There was finally good news for rescuers following the deadly avalanche in France's Mont Blanc mountain range that swept nine European climbers to their death and left 11 more injured when four missing people were found accounted for on Thursday.
The natural disaster hit at around 13,000 feet and officials believe it began when a 16-inch thick sheath of ice broke off and slid down the northern face of Mont Maudit and gathered mass until it transformed into a 50-yard onslaught of snow, reported the New York Times. A large climbing party of 28, roped into two groups, as well as about 10 other climbers were on the mountain when the avalanche struck, sweeping up some in its path.
It was feared that the casualty rate could be as high as 13, but investigators learned that two potential adventurers had canceled their trip and the other two had chosen a different route.
Dozens of rescue workers, mountain dogs and guides had scoured the mountain-side searching for life, after helicopters and several dozen gendarmes had worked to pull the dead - which reportedly included German, Swiss and Spanish citizens - and the injured from the mountain to airlift them to a hospital.

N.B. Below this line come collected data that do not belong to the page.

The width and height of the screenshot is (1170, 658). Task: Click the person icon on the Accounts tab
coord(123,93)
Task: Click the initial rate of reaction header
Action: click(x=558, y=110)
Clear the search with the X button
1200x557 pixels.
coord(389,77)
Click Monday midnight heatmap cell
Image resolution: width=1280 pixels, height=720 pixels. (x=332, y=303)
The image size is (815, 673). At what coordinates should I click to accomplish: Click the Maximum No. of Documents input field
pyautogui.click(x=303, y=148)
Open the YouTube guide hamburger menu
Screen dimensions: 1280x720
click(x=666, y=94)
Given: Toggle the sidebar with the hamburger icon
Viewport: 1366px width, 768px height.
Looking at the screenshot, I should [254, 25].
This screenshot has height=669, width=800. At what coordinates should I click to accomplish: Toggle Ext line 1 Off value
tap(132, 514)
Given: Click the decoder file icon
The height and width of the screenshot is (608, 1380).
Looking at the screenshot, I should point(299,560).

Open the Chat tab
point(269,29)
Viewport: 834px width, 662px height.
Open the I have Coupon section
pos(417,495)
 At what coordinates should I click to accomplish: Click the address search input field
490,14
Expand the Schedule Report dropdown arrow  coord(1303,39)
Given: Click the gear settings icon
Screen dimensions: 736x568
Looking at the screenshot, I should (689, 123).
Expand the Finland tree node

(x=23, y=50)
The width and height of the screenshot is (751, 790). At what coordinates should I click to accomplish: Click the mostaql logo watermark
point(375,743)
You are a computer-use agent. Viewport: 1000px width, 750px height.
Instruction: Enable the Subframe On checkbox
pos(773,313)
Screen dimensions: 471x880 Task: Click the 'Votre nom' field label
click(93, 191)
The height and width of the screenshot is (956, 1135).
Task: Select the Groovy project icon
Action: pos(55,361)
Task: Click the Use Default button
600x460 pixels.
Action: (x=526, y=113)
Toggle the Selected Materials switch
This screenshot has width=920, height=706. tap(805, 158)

The mayor of the city of Chamonix, Eric Fournier, revealed that no weather bulletin had been issued warning of an avalanche, which is thought to have been caused by shifting ice sheets caused by a spurt of warm weather.
The latest accident adds to the Alp's already disturbing fatality rate this year. On July 3, five German climbers fell to their deaths in the Swiss Alps, plunging several hundred yards while descending the 13,155-foot Lagginghorn. Investigators are looking at what role ice beneath the snow might have played.
Mont Maudit, which translates to "Cursed Peak," is the area's third-highest peak, rising to an altitude of 14,650 feet.